Saturday flowed into Sunday, and unfortunately I missed Sunday brunch (but, honestly... who the hell has Sunday brunch before 1:00 p.m.? That's just sick! :-p ). Sunday got kind of blurry actually. Somehow I ended up buying a bizarre assortment of goods at Army and Navy with Nick and Sandi without ever having even gotten around to showering or shaving. I came home with WD40, underwear and socks, candles, ice-cream and a present for Nat's daughter all in the same bag - where but Army and Navy could one do that? The place is surreal. There was barely enough time to shower, shave, and wrap the present before heading downstairs for a Thanksgiving dinner.

That's the wonderful thing about being here. I had the best Thanksgiving I've had in ages, right here in the same building I live in. The food was brilliant, as was the company. The after dinner symposium on the existence of God, free-will, and culture was a dialogue Socrates himself would have enjoyed. I can only repeat again how wonderfully *myself* I feel here. This is the life I have been looking for. It was in the hopes of this kind of sense of community and home that I tried the live-work studios. But you can't force this sort of thing to happen. Here it is happening spontaneously. The only times before this that was similar was way back in View Towers, in Victoria, in 1986. Friends I already knew lived in the building and more moved in. It was those friends and the feeling of community that makes me look back on that time fondly when the harsh reality of my poverty then could have as easily had me looking back on it as a miserable time. Likewise in 1989, in Nanaimo, there were people, old friends and new, in the same apartment complex that made it a brilliant time even when to much of it was hard. Even tonight, for example Nick and Sandi came down for a few hours to hang around. I've had more guests (of my own) here already than my whole time in North Van. No matter how many people paraded though that house they were her friends, not mine, and it left me alienated. Whether they really were or not the few friends I had over remarked immediately how they didn't feel welcome. Well, here they are, and even though there I was not alone and here I am, there I felt lonely and here I do not.

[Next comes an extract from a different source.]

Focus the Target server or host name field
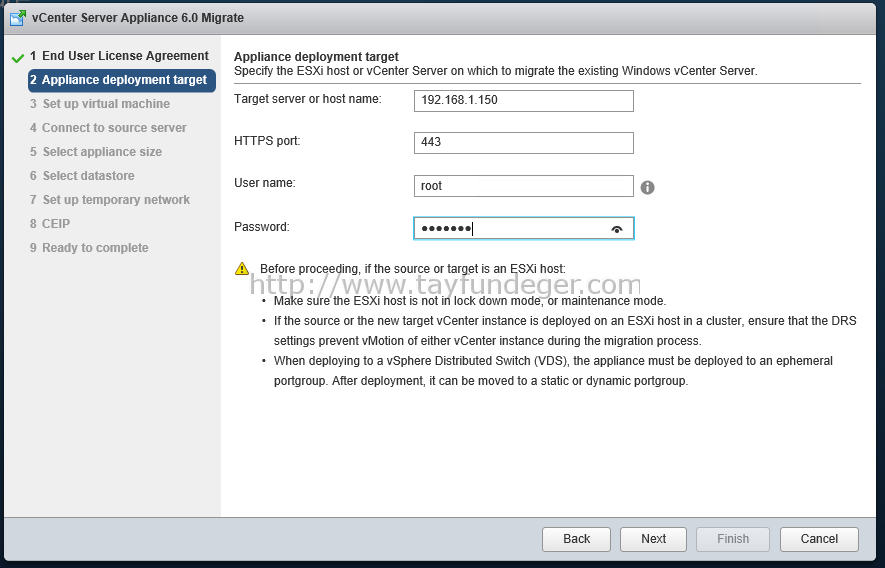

Following dinner it was off to Sanctuary. Elaine and I spent most of our time in the small room, with the old music. She exhibited an uncanny ability to inadvertently predict what was about to be played. Perhaps those lights Kim wears are really a mind-reading device? Must be the black magic of the Dark City Cult at work. Stupid point of the night was doing my Ukrainian dance through the entirety of "Ra, Ra, Rasputin" - including a sustaining the two-leg kick for about 30 seconds (Try it. I dare you. Squat down, cross your arms in front of your chest, kick both legs out in front of yourself without letting your butt rise more than 2' off the ground and get your legs back before your butt hits the floor. Can you do it once? Twice? OK. Now do it thirty times). I thought my legs were going to fall off later in the night. I give thanks for the couches and lots of gin.

Sunday flowed into the holiday Monday, which was the real "Sunday" of the weekend. Elaine wandered ahead to Christine and Michael's while I had my "morning" shower. I stopped off and bought us each a flying bat (flap, flap... flap.... fl... ap... p... p... bitogoth) then picked up Elaine to go to brunch at Hamburger Mary's.

There are so many other things to say about it, but it was an utterly brilliant weekend. There has been mention of luck and fate lately but I don't buy that this is part of anyone's plan but mine or that anything other than my own actions got me here. I've paid attention over the years to what has made me happy and what has made me unhappy. And for once I have chosen to be happy in and for myself first.

The funny thing about this pursuit of happiness (using the phrase in the Classical sense) is the how, rather than being selfish, it leaves me with more to give. This is a life I want to share, that's worth sharing. And the best part of that is I'm not alone in that belief.